» **What you are asked to do**
Copy the entries below word for word, starting at their first line and stopping after the line that contains "Action: click(101, 262)", with that line included.

Entries for pointing to words and elements:
■ ■ ■
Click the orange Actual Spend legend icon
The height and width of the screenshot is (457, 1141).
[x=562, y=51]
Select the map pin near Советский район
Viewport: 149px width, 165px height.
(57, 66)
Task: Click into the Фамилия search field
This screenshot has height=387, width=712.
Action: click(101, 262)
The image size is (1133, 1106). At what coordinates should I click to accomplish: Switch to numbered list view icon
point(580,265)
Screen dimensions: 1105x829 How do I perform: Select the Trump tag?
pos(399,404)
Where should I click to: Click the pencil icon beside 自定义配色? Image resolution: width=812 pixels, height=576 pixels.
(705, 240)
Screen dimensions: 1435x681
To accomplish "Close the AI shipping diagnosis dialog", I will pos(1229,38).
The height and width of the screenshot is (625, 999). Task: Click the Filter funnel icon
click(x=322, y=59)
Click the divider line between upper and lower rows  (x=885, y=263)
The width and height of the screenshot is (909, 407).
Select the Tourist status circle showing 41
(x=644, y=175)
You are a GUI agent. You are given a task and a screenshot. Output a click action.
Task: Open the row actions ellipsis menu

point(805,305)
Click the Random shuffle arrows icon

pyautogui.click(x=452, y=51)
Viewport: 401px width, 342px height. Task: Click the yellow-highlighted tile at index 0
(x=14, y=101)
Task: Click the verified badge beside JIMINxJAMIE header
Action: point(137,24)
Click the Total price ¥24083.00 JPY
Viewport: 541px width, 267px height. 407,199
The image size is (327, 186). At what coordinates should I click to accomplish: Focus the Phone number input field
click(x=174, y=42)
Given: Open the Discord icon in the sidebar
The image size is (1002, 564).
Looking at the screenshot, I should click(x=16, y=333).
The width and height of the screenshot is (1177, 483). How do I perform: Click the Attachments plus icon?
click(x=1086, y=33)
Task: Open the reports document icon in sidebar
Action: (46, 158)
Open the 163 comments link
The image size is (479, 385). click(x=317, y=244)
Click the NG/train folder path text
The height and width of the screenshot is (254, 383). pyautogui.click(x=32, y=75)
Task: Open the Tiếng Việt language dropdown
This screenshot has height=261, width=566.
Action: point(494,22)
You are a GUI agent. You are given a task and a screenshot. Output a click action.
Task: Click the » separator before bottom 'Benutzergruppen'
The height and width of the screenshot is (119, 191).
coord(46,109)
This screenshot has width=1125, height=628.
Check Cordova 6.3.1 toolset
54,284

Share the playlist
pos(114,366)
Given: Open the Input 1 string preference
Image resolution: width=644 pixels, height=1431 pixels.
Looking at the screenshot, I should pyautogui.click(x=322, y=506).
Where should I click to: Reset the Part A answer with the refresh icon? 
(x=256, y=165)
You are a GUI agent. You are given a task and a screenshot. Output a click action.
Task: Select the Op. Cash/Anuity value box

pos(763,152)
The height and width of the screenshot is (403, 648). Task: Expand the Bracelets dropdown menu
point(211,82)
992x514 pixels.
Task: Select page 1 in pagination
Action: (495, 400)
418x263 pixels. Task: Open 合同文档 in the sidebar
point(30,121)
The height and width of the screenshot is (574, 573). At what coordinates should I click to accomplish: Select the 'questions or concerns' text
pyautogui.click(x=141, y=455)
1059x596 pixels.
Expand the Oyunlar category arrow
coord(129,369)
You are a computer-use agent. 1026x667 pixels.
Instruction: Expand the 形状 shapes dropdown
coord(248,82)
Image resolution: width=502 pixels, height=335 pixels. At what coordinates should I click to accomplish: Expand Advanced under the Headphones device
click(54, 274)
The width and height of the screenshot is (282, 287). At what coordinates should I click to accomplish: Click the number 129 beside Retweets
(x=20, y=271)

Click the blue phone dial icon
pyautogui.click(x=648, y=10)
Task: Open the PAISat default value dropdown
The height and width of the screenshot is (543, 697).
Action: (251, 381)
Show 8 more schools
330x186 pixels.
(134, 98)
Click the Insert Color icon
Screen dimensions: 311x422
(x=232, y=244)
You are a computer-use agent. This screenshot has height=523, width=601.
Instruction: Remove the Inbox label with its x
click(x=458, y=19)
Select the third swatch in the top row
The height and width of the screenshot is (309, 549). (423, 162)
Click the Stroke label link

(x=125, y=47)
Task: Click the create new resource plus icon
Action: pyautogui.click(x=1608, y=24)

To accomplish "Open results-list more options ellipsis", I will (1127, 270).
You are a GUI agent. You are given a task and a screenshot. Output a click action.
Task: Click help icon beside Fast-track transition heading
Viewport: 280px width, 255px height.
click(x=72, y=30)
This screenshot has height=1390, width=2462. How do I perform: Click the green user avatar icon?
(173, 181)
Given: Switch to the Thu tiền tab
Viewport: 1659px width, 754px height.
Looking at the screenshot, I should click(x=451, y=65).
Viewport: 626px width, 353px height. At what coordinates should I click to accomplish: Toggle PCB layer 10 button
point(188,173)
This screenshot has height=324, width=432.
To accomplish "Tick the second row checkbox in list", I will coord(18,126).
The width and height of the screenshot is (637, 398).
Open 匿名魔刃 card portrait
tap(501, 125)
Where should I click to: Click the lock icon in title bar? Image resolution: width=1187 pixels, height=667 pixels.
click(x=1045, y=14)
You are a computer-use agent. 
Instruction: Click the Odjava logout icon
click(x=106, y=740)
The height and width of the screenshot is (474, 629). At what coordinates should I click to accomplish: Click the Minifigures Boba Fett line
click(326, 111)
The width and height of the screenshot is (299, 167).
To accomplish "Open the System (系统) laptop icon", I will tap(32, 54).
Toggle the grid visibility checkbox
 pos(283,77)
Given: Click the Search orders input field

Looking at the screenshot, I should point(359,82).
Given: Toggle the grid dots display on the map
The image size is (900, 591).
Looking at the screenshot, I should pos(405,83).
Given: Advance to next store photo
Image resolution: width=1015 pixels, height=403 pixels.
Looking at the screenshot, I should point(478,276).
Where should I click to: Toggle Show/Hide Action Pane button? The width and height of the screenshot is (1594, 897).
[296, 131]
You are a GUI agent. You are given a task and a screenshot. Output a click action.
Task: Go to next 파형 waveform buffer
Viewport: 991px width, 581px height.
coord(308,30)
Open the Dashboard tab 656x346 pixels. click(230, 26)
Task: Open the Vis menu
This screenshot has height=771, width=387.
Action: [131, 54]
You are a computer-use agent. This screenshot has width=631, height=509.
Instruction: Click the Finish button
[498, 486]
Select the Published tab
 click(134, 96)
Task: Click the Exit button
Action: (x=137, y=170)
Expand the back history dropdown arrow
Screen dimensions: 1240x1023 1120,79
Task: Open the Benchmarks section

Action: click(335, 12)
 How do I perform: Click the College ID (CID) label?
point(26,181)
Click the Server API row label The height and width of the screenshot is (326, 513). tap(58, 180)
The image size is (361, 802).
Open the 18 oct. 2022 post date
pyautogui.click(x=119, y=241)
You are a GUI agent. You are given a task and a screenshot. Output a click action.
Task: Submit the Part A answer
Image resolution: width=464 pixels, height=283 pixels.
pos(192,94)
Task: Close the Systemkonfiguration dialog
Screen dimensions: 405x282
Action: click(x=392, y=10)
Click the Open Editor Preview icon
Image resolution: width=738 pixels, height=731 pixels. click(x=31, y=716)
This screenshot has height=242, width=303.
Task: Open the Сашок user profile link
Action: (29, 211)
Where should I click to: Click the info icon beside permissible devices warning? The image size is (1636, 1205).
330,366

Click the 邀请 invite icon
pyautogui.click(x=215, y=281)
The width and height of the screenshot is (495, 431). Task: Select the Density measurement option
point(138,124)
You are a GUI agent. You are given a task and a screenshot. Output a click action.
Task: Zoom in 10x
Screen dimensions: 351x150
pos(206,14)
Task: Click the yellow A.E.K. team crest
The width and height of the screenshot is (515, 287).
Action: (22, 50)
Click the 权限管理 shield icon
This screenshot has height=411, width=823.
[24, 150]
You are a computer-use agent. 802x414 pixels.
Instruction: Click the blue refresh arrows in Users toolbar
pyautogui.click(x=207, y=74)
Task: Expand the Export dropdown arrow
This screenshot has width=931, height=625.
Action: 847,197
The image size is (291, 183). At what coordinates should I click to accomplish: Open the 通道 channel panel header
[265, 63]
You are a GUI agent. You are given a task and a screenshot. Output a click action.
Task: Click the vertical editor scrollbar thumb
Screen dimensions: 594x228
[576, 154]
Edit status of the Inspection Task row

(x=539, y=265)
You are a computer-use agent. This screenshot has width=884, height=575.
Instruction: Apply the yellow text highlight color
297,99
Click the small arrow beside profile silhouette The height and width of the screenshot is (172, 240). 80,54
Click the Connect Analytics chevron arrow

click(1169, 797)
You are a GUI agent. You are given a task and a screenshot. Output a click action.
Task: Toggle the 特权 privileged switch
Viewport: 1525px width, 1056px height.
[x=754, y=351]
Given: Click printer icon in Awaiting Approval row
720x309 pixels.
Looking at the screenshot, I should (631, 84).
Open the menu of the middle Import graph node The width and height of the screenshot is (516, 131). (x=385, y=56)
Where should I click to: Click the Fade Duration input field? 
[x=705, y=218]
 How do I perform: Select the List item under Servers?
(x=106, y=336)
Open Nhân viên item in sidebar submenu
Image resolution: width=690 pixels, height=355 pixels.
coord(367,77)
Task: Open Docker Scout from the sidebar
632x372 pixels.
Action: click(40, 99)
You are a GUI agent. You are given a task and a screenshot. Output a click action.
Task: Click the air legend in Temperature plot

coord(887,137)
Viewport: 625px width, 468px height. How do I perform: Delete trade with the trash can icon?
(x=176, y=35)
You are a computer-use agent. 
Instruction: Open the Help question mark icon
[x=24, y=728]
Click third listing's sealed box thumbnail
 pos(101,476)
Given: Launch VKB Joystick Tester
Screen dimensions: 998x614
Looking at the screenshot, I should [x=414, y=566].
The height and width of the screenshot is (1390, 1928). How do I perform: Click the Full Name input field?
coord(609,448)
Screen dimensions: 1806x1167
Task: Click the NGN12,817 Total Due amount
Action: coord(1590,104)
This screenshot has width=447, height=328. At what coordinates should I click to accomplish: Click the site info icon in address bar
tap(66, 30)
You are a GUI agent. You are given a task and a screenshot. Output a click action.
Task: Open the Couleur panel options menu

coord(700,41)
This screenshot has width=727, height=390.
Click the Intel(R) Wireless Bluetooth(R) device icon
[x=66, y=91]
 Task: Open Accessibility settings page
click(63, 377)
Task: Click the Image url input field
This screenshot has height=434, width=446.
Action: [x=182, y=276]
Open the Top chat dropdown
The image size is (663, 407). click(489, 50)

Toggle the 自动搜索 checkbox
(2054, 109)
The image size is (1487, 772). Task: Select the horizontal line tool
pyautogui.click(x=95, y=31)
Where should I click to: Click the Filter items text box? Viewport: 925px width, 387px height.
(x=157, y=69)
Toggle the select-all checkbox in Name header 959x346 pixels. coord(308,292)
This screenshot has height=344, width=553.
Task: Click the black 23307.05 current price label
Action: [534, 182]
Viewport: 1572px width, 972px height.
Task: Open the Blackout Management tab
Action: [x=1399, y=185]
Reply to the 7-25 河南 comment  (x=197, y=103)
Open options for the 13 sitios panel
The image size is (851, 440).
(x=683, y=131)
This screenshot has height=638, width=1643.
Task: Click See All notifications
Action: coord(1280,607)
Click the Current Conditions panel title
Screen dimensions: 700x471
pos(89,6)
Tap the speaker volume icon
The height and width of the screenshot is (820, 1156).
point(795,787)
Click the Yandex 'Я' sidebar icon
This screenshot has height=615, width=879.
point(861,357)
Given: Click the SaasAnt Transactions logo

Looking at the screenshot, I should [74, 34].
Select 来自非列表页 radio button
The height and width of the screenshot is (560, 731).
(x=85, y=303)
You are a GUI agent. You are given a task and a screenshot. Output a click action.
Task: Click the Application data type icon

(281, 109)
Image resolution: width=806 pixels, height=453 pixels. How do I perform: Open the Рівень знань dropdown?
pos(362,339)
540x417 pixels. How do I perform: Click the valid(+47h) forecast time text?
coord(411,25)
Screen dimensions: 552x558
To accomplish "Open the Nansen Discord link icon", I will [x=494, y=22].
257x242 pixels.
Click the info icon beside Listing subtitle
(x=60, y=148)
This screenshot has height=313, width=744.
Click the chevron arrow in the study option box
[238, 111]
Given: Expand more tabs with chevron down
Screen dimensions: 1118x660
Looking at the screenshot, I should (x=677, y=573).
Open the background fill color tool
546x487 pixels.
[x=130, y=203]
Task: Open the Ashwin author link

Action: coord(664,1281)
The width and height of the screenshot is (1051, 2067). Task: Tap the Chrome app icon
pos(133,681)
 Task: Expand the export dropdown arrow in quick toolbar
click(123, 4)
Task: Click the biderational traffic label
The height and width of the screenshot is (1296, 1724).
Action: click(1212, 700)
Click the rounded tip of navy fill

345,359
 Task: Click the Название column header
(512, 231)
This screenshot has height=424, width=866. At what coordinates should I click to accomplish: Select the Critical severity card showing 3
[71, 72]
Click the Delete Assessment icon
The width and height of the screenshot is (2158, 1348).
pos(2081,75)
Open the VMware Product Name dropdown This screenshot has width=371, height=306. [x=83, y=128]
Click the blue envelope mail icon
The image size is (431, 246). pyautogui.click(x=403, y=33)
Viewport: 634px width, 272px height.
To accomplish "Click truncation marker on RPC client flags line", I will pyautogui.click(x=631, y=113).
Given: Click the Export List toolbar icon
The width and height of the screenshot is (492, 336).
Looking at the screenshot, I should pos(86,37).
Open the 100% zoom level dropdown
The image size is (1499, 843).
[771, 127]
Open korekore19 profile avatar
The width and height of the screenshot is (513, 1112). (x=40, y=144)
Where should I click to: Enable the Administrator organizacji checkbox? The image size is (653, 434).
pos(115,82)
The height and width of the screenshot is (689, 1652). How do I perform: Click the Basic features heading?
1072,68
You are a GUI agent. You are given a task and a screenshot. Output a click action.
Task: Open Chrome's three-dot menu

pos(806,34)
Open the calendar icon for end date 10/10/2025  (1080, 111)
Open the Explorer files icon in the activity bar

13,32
■ ■ ■
» **Answer for this exercise**
Click the orange Actual Spend legend icon
The height and width of the screenshot is (457, 1141).
[x=562, y=51]
Select the map pin near Советский район
Viewport: 149px width, 165px height.
(57, 66)
Task: Click into the Фамилия search field
This screenshot has height=387, width=712.
Action: click(101, 262)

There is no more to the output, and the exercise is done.